→ **Input material**:
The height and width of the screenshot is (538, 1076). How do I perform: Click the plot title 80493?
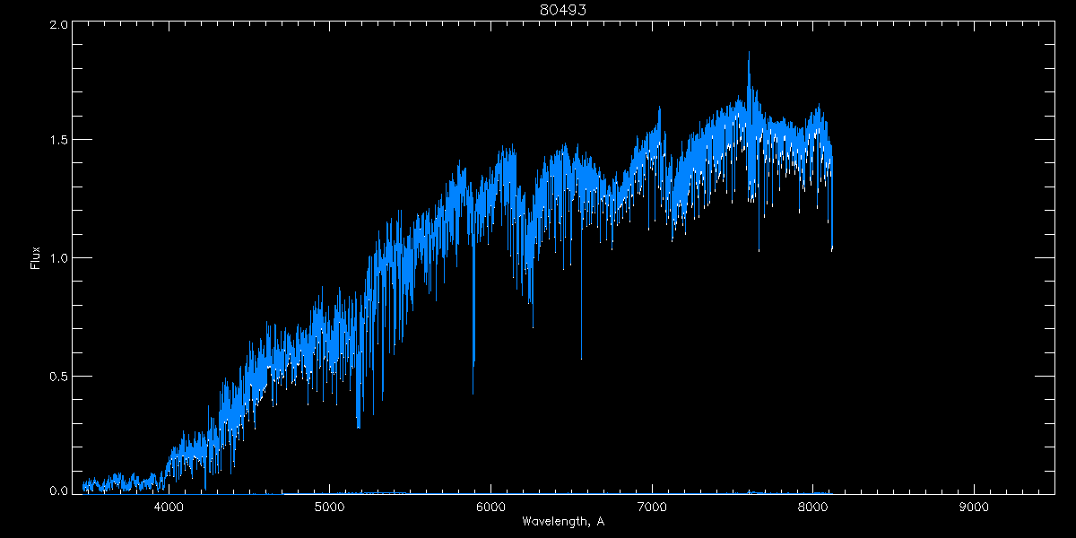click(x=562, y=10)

---

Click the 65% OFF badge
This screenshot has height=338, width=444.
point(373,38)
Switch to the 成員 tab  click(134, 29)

==

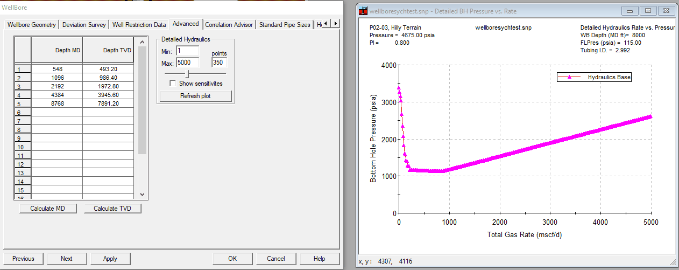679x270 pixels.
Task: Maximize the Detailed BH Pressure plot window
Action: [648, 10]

→ **What you have to do**:
Can you return the material from the line containing "The height and" through the line containing "click(x=562, y=10)" word for word, with any pictures left out?

→ **Response**:
The height and width of the screenshot is (538, 1076). How do I perform: Click the plot title 80493?
click(x=562, y=10)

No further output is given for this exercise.